[RECORDS TO USE]
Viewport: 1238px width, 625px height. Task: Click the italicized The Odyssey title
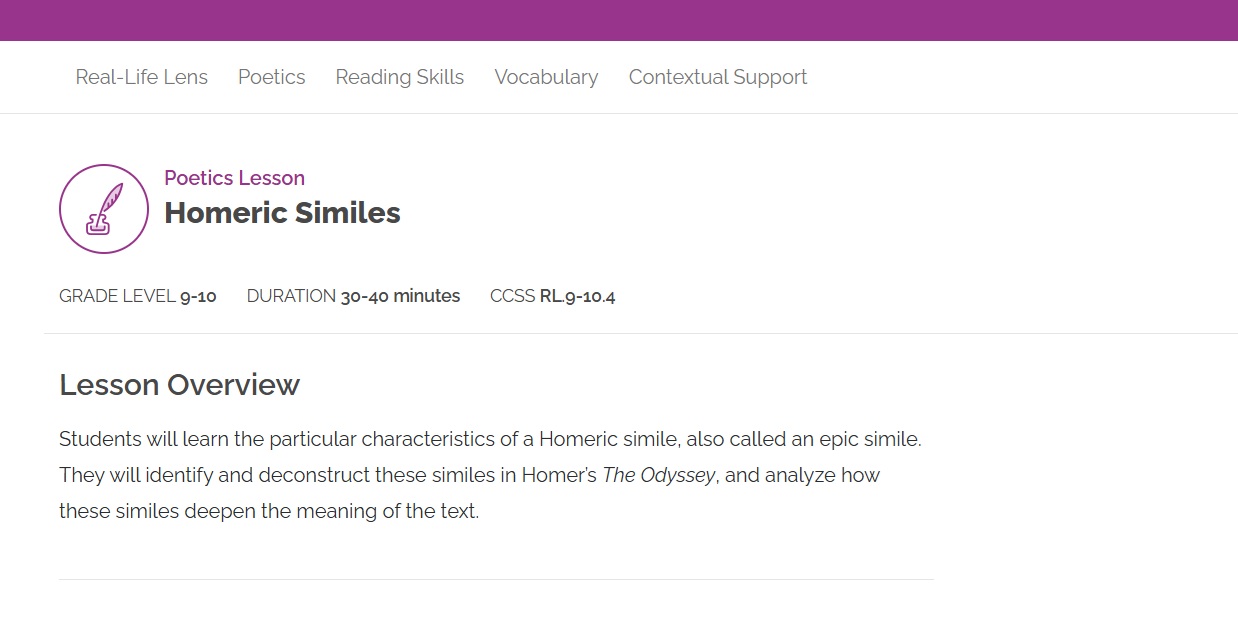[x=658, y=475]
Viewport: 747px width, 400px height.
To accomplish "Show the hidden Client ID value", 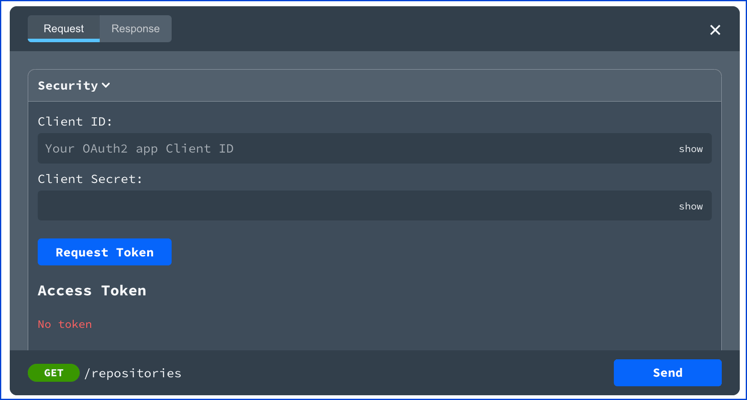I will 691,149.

==

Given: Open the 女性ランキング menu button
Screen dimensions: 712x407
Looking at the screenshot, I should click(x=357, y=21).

...

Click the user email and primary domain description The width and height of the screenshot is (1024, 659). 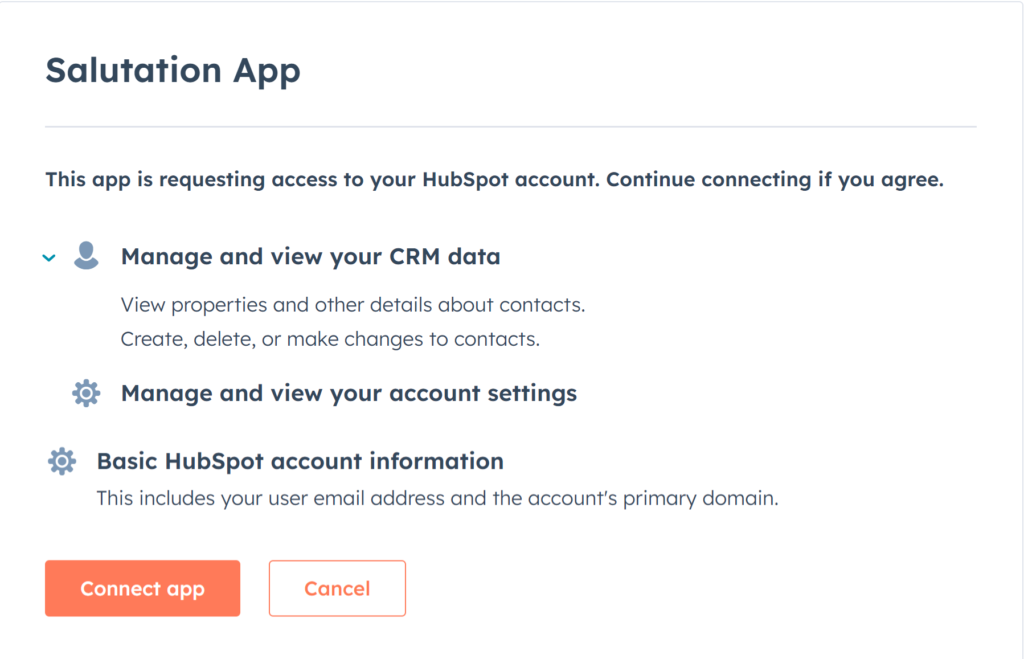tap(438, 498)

[STATED EXERCISE]
Lay out the data as a JSON list of strings, one string per line and no blank lines, beginning with the line that contains "Given: Open the 女性ランキング menu button" and continuing through the line that contains "Looking at the".

[WRITTEN ANSWER]
[
  "Given: Open the 女性ランキング menu button",
  "Screen dimensions: 712x407",
  "Looking at the screenshot, I should click(x=357, y=21)."
]